» **The data**
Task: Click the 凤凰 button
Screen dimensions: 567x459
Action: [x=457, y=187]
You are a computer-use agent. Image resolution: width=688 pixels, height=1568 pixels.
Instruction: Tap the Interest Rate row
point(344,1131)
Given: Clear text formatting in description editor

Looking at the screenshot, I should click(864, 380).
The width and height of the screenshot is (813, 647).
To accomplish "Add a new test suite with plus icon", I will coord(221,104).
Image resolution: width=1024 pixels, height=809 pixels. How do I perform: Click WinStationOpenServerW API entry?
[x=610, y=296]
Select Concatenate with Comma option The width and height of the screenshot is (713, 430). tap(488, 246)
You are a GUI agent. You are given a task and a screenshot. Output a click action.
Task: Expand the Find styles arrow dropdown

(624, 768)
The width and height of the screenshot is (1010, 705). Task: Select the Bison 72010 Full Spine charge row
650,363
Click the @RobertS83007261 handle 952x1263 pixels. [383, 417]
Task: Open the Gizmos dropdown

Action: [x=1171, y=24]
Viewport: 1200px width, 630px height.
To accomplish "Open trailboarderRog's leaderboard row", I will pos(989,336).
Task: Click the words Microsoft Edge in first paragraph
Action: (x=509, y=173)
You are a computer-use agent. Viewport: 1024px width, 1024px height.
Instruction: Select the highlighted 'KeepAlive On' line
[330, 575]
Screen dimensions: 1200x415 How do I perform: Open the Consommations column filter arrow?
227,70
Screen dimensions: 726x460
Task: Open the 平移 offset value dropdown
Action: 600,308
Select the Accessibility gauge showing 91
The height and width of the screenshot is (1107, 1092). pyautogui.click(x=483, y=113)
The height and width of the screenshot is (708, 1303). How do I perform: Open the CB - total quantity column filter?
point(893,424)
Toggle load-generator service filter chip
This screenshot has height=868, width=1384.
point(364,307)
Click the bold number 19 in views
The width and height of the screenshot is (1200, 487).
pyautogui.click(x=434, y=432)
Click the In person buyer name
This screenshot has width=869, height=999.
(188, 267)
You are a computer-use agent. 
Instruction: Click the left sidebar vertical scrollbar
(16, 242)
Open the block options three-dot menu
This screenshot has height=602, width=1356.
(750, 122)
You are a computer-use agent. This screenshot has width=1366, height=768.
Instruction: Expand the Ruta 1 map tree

» **Exercise details**
Search the data for the string "Viewport" and copy each line where it appears.

» **Response below**
Viewport: 1200px width, 630px height.
You are a computer-use agent. Viewport: 1024px width, 1024px height.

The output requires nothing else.